=== Record list ===

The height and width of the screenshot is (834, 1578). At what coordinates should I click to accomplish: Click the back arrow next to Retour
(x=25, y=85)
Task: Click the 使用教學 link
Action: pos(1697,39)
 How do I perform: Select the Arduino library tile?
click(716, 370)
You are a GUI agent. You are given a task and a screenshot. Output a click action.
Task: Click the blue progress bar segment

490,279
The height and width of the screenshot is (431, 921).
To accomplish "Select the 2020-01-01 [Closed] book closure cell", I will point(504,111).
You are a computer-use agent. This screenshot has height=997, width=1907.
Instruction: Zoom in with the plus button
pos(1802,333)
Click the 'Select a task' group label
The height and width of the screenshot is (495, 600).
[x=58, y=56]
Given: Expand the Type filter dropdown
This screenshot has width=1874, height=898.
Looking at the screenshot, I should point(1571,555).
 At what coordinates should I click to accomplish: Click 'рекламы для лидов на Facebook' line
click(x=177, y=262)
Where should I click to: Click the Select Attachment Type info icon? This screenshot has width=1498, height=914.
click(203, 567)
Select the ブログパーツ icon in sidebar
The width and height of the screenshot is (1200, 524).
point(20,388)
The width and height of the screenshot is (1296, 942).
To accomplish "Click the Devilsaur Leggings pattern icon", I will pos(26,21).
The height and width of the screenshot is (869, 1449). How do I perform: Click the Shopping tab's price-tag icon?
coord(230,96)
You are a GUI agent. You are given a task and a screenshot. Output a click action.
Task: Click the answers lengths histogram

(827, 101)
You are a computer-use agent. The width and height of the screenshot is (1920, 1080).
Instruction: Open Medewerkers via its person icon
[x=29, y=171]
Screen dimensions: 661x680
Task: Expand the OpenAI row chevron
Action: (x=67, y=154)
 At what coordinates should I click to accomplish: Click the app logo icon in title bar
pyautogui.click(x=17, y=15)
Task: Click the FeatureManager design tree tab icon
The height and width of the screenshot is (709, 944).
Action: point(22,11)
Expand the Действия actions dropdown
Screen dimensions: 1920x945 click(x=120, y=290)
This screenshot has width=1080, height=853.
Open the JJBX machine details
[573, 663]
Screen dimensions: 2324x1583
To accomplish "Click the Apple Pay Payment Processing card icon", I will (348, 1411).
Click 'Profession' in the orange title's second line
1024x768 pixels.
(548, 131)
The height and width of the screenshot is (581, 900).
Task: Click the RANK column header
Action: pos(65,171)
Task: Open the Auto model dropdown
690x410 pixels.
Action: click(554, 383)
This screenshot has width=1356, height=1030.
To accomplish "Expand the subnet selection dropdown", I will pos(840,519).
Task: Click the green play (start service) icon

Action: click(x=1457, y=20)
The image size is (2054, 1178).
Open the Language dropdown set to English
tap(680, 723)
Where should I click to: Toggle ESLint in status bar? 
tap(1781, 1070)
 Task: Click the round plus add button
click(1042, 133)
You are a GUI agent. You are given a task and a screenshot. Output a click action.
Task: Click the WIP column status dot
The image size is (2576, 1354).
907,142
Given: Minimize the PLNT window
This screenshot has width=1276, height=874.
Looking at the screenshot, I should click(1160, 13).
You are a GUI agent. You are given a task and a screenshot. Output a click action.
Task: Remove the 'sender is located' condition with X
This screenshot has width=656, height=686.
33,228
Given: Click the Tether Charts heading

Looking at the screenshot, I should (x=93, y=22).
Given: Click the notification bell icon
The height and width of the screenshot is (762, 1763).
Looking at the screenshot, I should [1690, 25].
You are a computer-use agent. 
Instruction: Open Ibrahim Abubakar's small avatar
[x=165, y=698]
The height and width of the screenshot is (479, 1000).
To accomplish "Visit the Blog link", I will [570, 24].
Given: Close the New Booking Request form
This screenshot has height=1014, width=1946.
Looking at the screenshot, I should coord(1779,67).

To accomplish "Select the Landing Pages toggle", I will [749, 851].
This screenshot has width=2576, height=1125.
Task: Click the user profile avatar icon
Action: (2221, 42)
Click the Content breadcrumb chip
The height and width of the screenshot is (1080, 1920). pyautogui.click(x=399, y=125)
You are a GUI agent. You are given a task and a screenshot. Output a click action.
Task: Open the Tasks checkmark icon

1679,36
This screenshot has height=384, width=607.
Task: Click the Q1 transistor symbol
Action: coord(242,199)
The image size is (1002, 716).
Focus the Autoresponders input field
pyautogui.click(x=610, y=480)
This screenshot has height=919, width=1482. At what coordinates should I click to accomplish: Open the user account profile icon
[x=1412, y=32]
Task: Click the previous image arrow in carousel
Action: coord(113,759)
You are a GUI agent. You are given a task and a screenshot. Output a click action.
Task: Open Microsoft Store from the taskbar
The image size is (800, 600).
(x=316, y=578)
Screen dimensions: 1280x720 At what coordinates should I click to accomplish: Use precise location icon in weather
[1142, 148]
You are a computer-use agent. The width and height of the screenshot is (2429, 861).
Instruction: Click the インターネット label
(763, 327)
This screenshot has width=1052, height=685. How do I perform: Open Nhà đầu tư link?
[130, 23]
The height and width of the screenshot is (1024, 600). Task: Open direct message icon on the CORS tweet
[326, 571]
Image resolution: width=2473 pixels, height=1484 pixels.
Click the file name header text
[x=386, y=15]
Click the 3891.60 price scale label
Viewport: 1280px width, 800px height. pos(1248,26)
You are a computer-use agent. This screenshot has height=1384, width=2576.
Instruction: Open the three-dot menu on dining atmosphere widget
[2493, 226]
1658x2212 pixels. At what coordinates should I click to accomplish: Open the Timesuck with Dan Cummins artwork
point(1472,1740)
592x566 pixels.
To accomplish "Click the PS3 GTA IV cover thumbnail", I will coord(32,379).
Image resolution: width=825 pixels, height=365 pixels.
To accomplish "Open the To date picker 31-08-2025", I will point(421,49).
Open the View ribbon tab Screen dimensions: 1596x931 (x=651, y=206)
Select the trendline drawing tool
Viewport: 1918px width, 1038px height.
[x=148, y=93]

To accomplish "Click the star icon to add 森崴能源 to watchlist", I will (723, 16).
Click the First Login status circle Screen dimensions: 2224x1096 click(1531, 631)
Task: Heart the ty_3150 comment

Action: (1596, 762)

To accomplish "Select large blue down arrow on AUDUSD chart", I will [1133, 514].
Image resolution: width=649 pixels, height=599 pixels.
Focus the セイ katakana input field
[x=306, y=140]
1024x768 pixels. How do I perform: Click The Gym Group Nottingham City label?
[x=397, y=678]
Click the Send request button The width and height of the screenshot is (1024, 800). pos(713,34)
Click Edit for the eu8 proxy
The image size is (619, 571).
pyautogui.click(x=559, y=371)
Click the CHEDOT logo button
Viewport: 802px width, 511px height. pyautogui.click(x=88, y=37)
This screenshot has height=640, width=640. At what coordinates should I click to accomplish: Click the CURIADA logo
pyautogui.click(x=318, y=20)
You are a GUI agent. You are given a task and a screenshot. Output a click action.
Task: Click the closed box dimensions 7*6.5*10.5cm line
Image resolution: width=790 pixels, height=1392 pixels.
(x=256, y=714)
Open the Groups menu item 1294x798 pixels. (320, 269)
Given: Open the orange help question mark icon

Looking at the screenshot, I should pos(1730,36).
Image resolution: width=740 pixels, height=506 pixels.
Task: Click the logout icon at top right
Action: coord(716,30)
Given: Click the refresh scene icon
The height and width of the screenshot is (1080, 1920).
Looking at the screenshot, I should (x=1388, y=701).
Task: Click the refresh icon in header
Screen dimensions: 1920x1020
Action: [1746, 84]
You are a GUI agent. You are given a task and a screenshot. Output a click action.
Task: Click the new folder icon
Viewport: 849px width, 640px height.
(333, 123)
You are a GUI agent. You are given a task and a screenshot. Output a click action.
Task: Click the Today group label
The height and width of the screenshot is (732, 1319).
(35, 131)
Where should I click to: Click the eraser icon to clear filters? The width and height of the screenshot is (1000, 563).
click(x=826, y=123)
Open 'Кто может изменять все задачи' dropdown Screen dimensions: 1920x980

===

▶ What you need to do: Rewrite the stretch of the listing from the line containing "Image resolution: width=649" through the line containing "Viewport: 802px width, 511px", changing "button" to "control" and leaving everything else the same. Give only those lines.

▶ Complete response:
Image resolution: width=649 pixels, height=599 pixels.
Focus the セイ katakana input field
[x=306, y=140]
1024x768 pixels. How do I perform: Click The Gym Group Nottingham City label?
[x=397, y=678]
Click the Send request control The width and height of the screenshot is (1024, 800). pos(713,34)
Click Edit for the eu8 proxy
The image size is (619, 571).
pyautogui.click(x=559, y=371)
Click the CHEDOT logo control
Viewport: 802px width, 511px height. pyautogui.click(x=88, y=37)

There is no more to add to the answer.